— What you should do —
This exercise asks for the records to be retyped exactly as they read.

— Supplied records —
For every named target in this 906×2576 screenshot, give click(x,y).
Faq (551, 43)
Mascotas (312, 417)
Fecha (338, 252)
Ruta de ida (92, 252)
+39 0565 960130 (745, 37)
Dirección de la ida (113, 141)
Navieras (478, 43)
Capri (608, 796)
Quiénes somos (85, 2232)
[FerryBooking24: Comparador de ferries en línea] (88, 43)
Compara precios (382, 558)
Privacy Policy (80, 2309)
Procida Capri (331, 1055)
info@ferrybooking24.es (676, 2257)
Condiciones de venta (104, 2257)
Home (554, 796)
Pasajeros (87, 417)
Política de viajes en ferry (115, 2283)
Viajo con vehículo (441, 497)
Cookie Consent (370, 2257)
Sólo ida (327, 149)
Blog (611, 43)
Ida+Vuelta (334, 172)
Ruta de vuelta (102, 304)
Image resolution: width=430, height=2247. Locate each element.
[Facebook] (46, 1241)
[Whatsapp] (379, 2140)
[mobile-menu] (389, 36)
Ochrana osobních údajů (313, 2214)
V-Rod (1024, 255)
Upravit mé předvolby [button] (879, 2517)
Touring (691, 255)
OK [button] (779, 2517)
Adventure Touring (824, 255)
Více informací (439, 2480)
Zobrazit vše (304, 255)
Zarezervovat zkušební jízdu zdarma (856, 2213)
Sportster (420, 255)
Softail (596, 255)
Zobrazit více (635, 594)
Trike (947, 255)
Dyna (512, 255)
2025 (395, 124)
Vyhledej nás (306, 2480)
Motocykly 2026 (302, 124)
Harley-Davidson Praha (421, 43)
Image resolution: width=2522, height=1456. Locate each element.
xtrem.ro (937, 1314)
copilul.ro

— Problem solution —
For every named target in this 906×2576 screenshot, give click(x,y).
Faq (551, 43)
Mascotas (312, 417)
Fecha (338, 252)
Ruta de ida (92, 252)
+39 0565 960130 (745, 37)
Dirección de la ida (113, 141)
Navieras (478, 43)
Capri (608, 796)
Quiénes somos (85, 2232)
[FerryBooking24: Comparador de ferries en línea] (88, 43)
Compara precios (382, 558)
Privacy Policy (80, 2309)
Procida Capri (331, 1055)
info@ferrybooking24.es (676, 2257)
Condiciones de venta (104, 2257)
Home (554, 796)
Pasajeros (87, 417)
Política de viajes en ferry (115, 2283)
Viajo con vehículo (441, 497)
Cookie Consent (370, 2257)
Sólo ida (327, 149)
Blog (611, 43)
Ida+Vuelta (334, 172)
Ruta de vuelta (102, 304)
Image resolution: width=430, height=2247. Locate each element.
[Facebook] (46, 1241)
[Whatsapp] (379, 2140)
[mobile-menu] (389, 36)
Ochrana osobních údajů (313, 2214)
V-Rod (1024, 255)
Upravit mé předvolby [button] (879, 2517)
Touring (691, 255)
OK [button] (779, 2517)
Adventure Touring (824, 255)
Více informací (439, 2480)
Zobrazit vše (304, 255)
Zarezervovat zkušební jízdu zdarma (856, 2213)
Sportster (420, 255)
Softail (596, 255)
Zobrazit více (635, 594)
Trike (947, 255)
Dyna (512, 255)
2025 (395, 124)
Vyhledej nás (306, 2480)
Motocykly 2026 (302, 124)
Harley-Davidson Praha (421, 43)
Image resolution: width=2522, height=1456. Locate each element.
xtrem.ro (937, 1314)
copilul.ro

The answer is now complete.